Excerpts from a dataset
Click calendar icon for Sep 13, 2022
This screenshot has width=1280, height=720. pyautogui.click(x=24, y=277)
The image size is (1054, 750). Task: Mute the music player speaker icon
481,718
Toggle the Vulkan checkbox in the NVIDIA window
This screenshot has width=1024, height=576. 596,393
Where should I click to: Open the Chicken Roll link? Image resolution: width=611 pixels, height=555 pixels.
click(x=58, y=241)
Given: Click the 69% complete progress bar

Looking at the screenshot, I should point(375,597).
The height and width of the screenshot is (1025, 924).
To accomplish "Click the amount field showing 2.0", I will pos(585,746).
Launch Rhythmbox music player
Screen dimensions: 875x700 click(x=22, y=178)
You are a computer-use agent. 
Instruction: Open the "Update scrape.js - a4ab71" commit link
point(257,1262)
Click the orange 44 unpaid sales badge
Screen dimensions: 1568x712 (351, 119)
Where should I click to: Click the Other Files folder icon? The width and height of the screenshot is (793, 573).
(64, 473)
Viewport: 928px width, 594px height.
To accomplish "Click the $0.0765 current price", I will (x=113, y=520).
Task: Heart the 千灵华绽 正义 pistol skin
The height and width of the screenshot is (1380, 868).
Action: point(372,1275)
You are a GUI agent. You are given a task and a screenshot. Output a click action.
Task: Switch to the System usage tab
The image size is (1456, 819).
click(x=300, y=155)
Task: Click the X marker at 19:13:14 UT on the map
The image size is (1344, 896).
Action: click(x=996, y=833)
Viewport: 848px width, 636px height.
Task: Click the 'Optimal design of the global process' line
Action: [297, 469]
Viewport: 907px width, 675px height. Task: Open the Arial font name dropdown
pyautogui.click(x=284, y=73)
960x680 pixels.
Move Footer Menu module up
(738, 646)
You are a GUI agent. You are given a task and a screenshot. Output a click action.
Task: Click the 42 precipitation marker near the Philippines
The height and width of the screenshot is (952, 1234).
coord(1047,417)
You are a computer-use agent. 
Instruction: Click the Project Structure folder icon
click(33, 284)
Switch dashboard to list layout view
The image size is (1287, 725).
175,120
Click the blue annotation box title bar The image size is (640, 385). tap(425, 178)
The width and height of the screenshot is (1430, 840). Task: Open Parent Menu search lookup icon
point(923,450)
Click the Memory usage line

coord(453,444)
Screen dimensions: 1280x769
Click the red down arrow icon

# How to complete this task:
Each line of the data above that contains the word "accomplish" counts once; report the total and add nothing.

# Result of this exercise:
2